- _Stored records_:
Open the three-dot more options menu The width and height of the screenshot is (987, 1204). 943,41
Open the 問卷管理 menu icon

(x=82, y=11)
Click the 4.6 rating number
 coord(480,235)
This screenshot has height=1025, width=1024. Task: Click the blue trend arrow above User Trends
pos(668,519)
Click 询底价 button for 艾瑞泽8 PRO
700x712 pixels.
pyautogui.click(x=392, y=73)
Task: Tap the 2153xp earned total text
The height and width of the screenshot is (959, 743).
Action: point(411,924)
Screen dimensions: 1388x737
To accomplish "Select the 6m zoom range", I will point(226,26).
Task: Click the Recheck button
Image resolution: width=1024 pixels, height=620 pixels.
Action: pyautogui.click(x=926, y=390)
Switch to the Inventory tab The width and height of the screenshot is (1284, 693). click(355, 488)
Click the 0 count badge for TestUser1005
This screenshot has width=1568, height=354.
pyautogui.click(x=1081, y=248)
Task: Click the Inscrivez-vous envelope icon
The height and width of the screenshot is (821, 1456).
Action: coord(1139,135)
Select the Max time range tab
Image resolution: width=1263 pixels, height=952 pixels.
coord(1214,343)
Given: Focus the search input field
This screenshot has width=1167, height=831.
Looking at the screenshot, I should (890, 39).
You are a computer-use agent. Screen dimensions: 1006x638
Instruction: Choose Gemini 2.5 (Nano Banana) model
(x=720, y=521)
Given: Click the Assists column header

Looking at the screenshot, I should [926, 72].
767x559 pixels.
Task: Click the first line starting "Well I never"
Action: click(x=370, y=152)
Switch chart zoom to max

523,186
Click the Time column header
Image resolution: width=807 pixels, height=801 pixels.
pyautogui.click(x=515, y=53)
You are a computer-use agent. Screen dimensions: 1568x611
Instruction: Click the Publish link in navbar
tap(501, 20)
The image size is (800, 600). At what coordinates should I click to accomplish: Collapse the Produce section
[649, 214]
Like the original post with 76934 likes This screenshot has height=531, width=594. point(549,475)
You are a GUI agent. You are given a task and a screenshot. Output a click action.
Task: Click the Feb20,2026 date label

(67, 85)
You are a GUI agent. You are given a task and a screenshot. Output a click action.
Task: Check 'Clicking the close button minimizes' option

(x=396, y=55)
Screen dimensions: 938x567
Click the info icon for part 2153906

- _EXERCISE GOAL_: Only an exact copy of the entries above will do.

- _ANSWER FOR THE TASK_:
Open the three-dot more options menu The width and height of the screenshot is (987, 1204). 943,41
Open the 問卷管理 menu icon

(x=82, y=11)
Click the 4.6 rating number
 coord(480,235)
This screenshot has height=1025, width=1024. Task: Click the blue trend arrow above User Trends
pos(668,519)
Click 询底价 button for 艾瑞泽8 PRO
700x712 pixels.
pyautogui.click(x=392, y=73)
Task: Tap the 2153xp earned total text
The height and width of the screenshot is (959, 743).
Action: point(411,924)
Screen dimensions: 1388x737
To accomplish "Select the 6m zoom range", I will point(226,26).
Task: Click the Recheck button
Image resolution: width=1024 pixels, height=620 pixels.
Action: pyautogui.click(x=926, y=390)
Switch to the Inventory tab The width and height of the screenshot is (1284, 693). click(355, 488)
Click the 0 count badge for TestUser1005
This screenshot has width=1568, height=354.
pyautogui.click(x=1081, y=248)
Task: Click the Inscrivez-vous envelope icon
The height and width of the screenshot is (821, 1456).
Action: coord(1139,135)
Select the Max time range tab
Image resolution: width=1263 pixels, height=952 pixels.
coord(1214,343)
Given: Focus the search input field
This screenshot has width=1167, height=831.
Looking at the screenshot, I should (890, 39).
You are a computer-use agent. Screen dimensions: 1006x638
Instruction: Choose Gemini 2.5 (Nano Banana) model
(x=720, y=521)
Given: Click the Assists column header

Looking at the screenshot, I should [926, 72].
767x559 pixels.
Task: Click the first line starting "Well I never"
Action: click(x=370, y=152)
Switch chart zoom to max

523,186
Click the Time column header
Image resolution: width=807 pixels, height=801 pixels.
pyautogui.click(x=515, y=53)
You are a computer-use agent. Screen dimensions: 1568x611
Instruction: Click the Publish link in navbar
tap(501, 20)
The image size is (800, 600). At what coordinates should I click to accomplish: Collapse the Produce section
[649, 214]
Like the original post with 76934 likes This screenshot has height=531, width=594. point(549,475)
You are a GUI agent. You are given a task and a screenshot. Output a click action.
Task: Click the Feb20,2026 date label

(67, 85)
You are a GUI agent. You are given a task and a screenshot. Output a click action.
Task: Check 'Clicking the close button minimizes' option

(x=396, y=55)
Screen dimensions: 938x567
Click the info icon for part 2153906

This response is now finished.